* [What to do]:
Offset the listing starting at the line containing "You are a GUI agent. The screenshot is 638×744." and ending at the line containing "ON AIR (37, 360)", both included: reproduce every line, requests included, adding -14 to each coordinate in the answers. Omit the pictures from your response.

* [Raw data]:
-=-=-=-=-
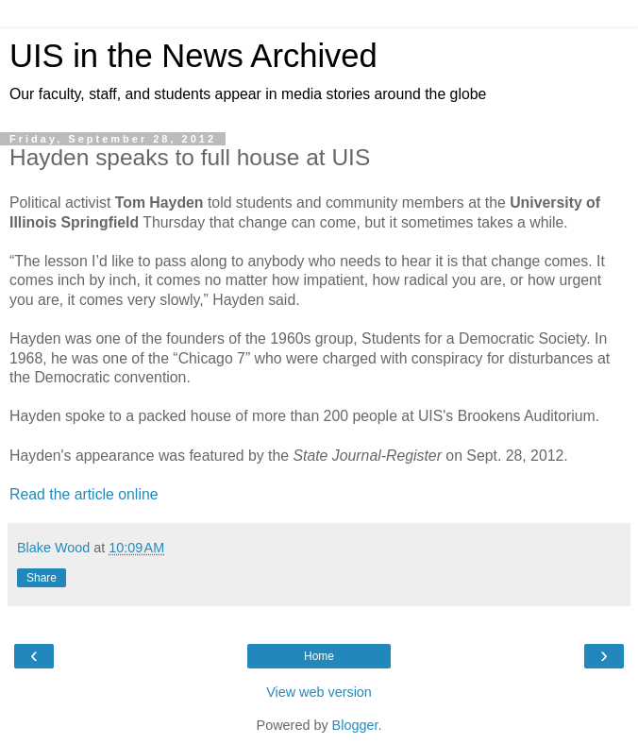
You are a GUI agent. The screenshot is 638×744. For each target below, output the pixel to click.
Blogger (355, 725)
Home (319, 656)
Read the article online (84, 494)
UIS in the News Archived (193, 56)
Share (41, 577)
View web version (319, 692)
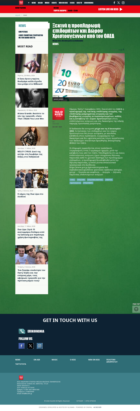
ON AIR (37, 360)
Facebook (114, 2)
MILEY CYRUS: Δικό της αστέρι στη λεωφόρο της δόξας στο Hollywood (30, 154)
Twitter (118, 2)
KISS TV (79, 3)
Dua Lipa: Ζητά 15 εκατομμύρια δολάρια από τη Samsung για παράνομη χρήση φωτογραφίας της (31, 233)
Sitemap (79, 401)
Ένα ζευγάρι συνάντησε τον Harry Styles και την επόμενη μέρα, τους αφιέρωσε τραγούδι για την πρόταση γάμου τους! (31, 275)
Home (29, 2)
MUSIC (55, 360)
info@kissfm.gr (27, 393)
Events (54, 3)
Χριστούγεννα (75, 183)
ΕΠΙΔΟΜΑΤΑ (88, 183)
-=-=-=-=-
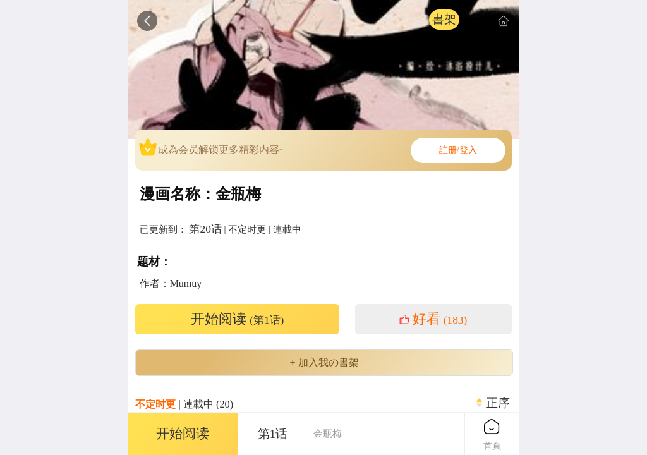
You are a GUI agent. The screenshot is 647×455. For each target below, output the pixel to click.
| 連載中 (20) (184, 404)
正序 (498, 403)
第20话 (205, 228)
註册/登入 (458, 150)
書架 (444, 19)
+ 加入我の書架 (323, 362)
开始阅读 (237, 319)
-=-=-=-=-
* [Output for this exercise]:
You are a GUI agent. The screenshot is 638×744. For each target below, output the pixel to click.
Blogger (341, 711)
Home (305, 642)
Read the article online (70, 480)
UIS in the News Archived (179, 42)
Share (27, 563)
View web version (305, 678)
ON AIR (23, 346)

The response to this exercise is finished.